Stored records

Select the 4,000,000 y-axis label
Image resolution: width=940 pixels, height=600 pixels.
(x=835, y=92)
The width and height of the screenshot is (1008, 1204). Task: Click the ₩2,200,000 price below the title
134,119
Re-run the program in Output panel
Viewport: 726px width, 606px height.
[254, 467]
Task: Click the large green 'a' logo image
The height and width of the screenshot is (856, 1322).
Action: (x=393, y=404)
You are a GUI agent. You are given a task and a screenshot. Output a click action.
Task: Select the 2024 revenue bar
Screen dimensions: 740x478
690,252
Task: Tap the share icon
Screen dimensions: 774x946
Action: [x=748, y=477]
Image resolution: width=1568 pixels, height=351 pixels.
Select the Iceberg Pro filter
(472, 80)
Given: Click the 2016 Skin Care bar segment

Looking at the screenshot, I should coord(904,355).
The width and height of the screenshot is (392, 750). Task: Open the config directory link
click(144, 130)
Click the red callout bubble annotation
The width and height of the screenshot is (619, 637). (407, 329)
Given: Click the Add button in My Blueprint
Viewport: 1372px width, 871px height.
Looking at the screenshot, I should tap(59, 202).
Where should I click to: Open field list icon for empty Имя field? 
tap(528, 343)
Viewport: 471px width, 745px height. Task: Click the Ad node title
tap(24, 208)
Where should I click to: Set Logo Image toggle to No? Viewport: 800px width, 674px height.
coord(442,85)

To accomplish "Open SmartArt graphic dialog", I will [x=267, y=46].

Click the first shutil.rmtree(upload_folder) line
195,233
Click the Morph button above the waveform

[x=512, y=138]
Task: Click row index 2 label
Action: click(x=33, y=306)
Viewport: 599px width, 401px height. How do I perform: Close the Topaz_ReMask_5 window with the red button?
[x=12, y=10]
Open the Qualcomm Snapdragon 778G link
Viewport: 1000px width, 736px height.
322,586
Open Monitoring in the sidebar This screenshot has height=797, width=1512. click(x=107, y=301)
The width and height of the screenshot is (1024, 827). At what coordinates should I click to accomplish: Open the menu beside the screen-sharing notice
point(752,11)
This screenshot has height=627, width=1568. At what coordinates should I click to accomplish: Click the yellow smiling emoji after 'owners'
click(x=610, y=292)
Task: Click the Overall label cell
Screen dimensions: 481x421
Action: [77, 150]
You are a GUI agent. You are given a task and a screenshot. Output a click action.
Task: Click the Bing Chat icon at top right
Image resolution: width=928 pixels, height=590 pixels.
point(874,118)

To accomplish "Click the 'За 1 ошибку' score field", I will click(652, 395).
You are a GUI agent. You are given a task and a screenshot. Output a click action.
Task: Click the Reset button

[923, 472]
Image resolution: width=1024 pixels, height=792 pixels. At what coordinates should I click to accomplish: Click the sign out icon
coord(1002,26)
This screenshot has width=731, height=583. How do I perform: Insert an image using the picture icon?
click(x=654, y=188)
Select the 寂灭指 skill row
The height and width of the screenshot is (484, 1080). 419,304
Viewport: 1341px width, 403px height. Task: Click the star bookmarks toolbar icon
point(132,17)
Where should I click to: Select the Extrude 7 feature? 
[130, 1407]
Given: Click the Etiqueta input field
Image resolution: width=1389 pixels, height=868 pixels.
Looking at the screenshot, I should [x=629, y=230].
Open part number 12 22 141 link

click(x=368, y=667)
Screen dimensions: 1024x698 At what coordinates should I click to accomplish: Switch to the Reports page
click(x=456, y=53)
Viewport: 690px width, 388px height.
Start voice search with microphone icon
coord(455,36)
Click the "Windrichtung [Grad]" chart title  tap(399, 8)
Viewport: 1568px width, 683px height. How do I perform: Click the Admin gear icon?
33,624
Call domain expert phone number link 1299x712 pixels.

Task statement -> From the data above, extract every line in its exact form.

Response to this exercise ->
Select the 4,000,000 y-axis label
Image resolution: width=940 pixels, height=600 pixels.
(x=835, y=92)
The width and height of the screenshot is (1008, 1204). Task: Click the ₩2,200,000 price below the title
134,119
Re-run the program in Output panel
Viewport: 726px width, 606px height.
[254, 467]
Task: Click the large green 'a' logo image
The height and width of the screenshot is (856, 1322).
Action: (x=393, y=404)
You are a GUI agent. You are given a task and a screenshot. Output a click action.
Task: Select the 2024 revenue bar
Screen dimensions: 740x478
690,252
Task: Tap the share icon
Screen dimensions: 774x946
Action: [x=748, y=477]
Image resolution: width=1568 pixels, height=351 pixels.
Select the Iceberg Pro filter
(472, 80)
Given: Click the 2016 Skin Care bar segment

Looking at the screenshot, I should coord(904,355).
The width and height of the screenshot is (392, 750). Task: Open the config directory link
click(144, 130)
Click the red callout bubble annotation
The width and height of the screenshot is (619, 637). (407, 329)
Given: Click the Add button in My Blueprint
Viewport: 1372px width, 871px height.
Looking at the screenshot, I should tap(59, 202).
Where should I click to: Open field list icon for empty Имя field? 
tap(528, 343)
Viewport: 471px width, 745px height. Task: Click the Ad node title
tap(24, 208)
Where should I click to: Set Logo Image toggle to No? Viewport: 800px width, 674px height.
coord(442,85)

To accomplish "Open SmartArt graphic dialog", I will [x=267, y=46].

Click the first shutil.rmtree(upload_folder) line
195,233
Click the Morph button above the waveform

[x=512, y=138]
Task: Click row index 2 label
Action: click(x=33, y=306)
Viewport: 599px width, 401px height. How do I perform: Close the Topaz_ReMask_5 window with the red button?
[x=12, y=10]
Open the Qualcomm Snapdragon 778G link
Viewport: 1000px width, 736px height.
322,586
Open Monitoring in the sidebar This screenshot has height=797, width=1512. click(x=107, y=301)
The width and height of the screenshot is (1024, 827). At what coordinates should I click to accomplish: Open the menu beside the screen-sharing notice
point(752,11)
This screenshot has height=627, width=1568. At what coordinates should I click to accomplish: Click the yellow smiling emoji after 'owners'
click(x=610, y=292)
Task: Click the Overall label cell
Screen dimensions: 481x421
Action: [77, 150]
You are a GUI agent. You are given a task and a screenshot. Output a click action.
Task: Click the Bing Chat icon at top right
Image resolution: width=928 pixels, height=590 pixels.
point(874,118)

To accomplish "Click the 'За 1 ошибку' score field", I will click(652, 395).
You are a GUI agent. You are given a task and a screenshot. Output a click action.
Task: Click the Reset button

[923, 472]
Image resolution: width=1024 pixels, height=792 pixels. At what coordinates should I click to accomplish: Click the sign out icon
coord(1002,26)
This screenshot has width=731, height=583. How do I perform: Insert an image using the picture icon?
click(x=654, y=188)
Select the 寂灭指 skill row
The height and width of the screenshot is (484, 1080). 419,304
Viewport: 1341px width, 403px height. Task: Click the star bookmarks toolbar icon
point(132,17)
Where should I click to: Select the Extrude 7 feature? 
[130, 1407]
Given: Click the Etiqueta input field
Image resolution: width=1389 pixels, height=868 pixels.
Looking at the screenshot, I should [x=629, y=230].
Open part number 12 22 141 link

click(x=368, y=667)
Screen dimensions: 1024x698 At what coordinates should I click to accomplish: Switch to the Reports page
click(x=456, y=53)
Viewport: 690px width, 388px height.
Start voice search with microphone icon
coord(455,36)
Click the "Windrichtung [Grad]" chart title  tap(399, 8)
Viewport: 1568px width, 683px height. How do I perform: Click the Admin gear icon?
33,624
Call domain expert phone number link 1299x712 pixels.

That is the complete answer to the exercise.